The RWP is a comprehensive system of care for PHIV. It provides primary medical care and other support for PHIV without health insurance. In the United States, more than half of PHIV receive services through the Ryan White HIV/AIDS Program each year. 31 The RWP services include outpatient/ambulatory health services, oral health care, other professional services (legal services and permanency planning), food bank, medical transportation (in the form of vouchers), mental health services, medical case management (including treatment adherence), health insurance premium and cost sharing assistance, local AIDS pharmaceutical assistance, substance abuse care and services (both outpatient and residential), and outreach services.
Predictor variables
We selected sociodemographic, clinical, and behavioral variables based on evidence from the literature and completeness of information in the data set. 13 –24 All characteristics were parameterized as categorical variables and refer to the year 2016. Age was categorized as 18–24, 25–39, and ≥40 years. All other variables were binary and included sex assigned at birth (male/female), homelessness (yes/no), race (black/white or other), transgender (yes/no), Hispanic ethnicity (yes/no), alcohol/drug use resulting in any problem in patients daily activity or legal issue or hazardous situation (referred as problematic alcohol/drug use in this article) (yes/no), self-reported feelings of depression or anxiety (yes/no), patient getting the food he/she needs (yes/no), patient had CDC (Centers for Diseases Control and Prevention)-defined AIDS as of 2016 (yes/no), patient virally suppressed in 2016 based on the last viral load laboratory test in 2016 (yes/no), patient had access to transportation for health care/dental/social service appointments (yes/no), patient had a history of injection drug use (IDU; yes/no), and federal poverty level (FPL) <100% (yes/no). FPL <100% in 2016 was defined as having a household income less than $11,880 for a single person. 32 We defined problematic alcohol/drug use as having any of the following. (a) Has alcohol/drug use resulted in legal problems, (b) Has alcohol/drug use resulted in hazardous situation, and (c) Is your alcohol/drug use preventing you from carrying out your daily activities?

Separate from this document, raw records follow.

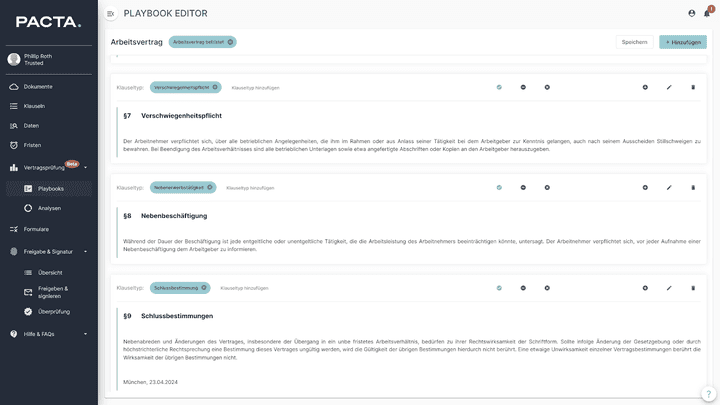The image size is (720, 405).
Task: Edit the Verschwiegenheitspflicht clause with pencil icon
Action: 669,87
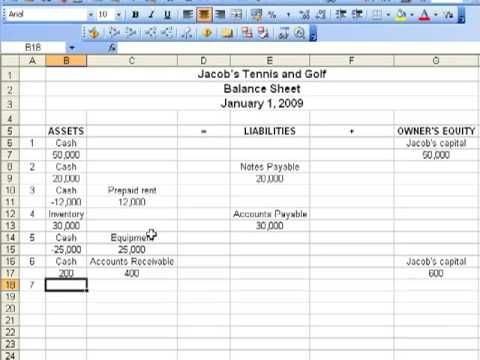The image size is (480, 360).
Task: Align cell text left
Action: (x=188, y=14)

All predictor variables were obtained from the patient intake assessment (information collected at the time of entry into the RWP Part A/MAI), comprehensive health assessment (biannual assessment of all RWP Part A/MAI patients), or laboratory data.
Outcome
The outcome, viral suppression, was a binary variable, and nonviral suppression was defined as having viral load ≥200 copies/mL in the last viral load measurement in 2017. 33
Inclusion and exclusion criteria
We included PHIV who were in care in 2016 and 2017 and who had a comprehensive health assessment in 2016. Comprehensive health assessment is a health and social needs assessment of RWP patients that is completed every 6 months to determine plan of care and needs for referrals to other services. Patients who were younger than 18 years in January 2016, died in 2016 or 2017, had no comprehensive health assessment in 2016, or were out-of-network referrals in 2016 or 2017 were excluded. Out-of-network referrals are people who were referred to the RWP from a non-RWP provider. Patients whose case was closed because of moving to another state/county, financial ineligibility, or incarceration for greater than 6 months during 2016 or 2017 were also excluded.
Analysis
First, we conducted bivariate analysis to assess the association between each predictor variable and the outcome and estimated crude odds ratio (OR). All variables associated with nonviral suppression at p < 0.1 in the bivariate analysis were included in the initial logistic regression model. With stepwise backward elimination, we retained only significant factors (p < 0.05) in the final model. 34
We assessed calibration using calibration plots by dividing subjects into deciles of risk according to their model predictions, and the observed nonviral suppression levels among the subjects. Each decile was plotted against the average predicted probability of nonviral suppression and compared with the 45° line (perfect calibration). 35 The ability of the prediction model to distinguish events versus nonevents (discrimination) was measured by the concordance statistic or C-statistic (which is equal to the area under the receiver operating characteristic curve). 35
We assessed internal validity with a bootstrapping procedure, extracting 1000 samples with replacement, of the same size as the original data set (n = 6492). 36,37 For each sample, we used the same procedure that was used on the original data set (stepwise backward logistic regression model). Then we calculated optimism by comparing the final model performance (C-statistic) between the bootstrap samples and the original data. The bootstrap-corrected C-statistic was computed by subtracting the optimism from the original C-statistic. 34
Risk score development
We aimed to develop a simple risk score tool that could be easily assessed in a variety of settings to identify PHIV who are at risk of not achieving viral suppression after a year of being in care. After obtaining the beta-coefficients from the final logistic regression model, the scores for each predictor were determined by multiplying each beta-coefficient by 10 and rounding to the nearest integer. 34,38
The total risk score was calculated by adding the scores for all existing risk factors. To develop an easily interpretable method to classify patients according to the risk of not achieving viral suppression, we divided the risk score into three strata (by placing cut-points at the 25th and 75th percentiles of the model's total risk score distribution). We also calculated the sensitivity, specificity, positive predictive value, and negative predictive value for a range of potential cutoff points. All statistical analyses were performed using SAS software version 9.4 (SAS Institute, Cary, NC). This study was approved by the Florida International University Institutional Review Board.
Results
Of the 8014 PHIV who were in care in the RWP Part A/MAI in 2016 in Miami-Dade County, 1522 (19.0%) were excluded for various reasons (Fig. 1); 571 of whom were not in care in 2017. Of the 6492 PHIV in the final data set, 606 (9.4%) were not virally suppressed in 2017.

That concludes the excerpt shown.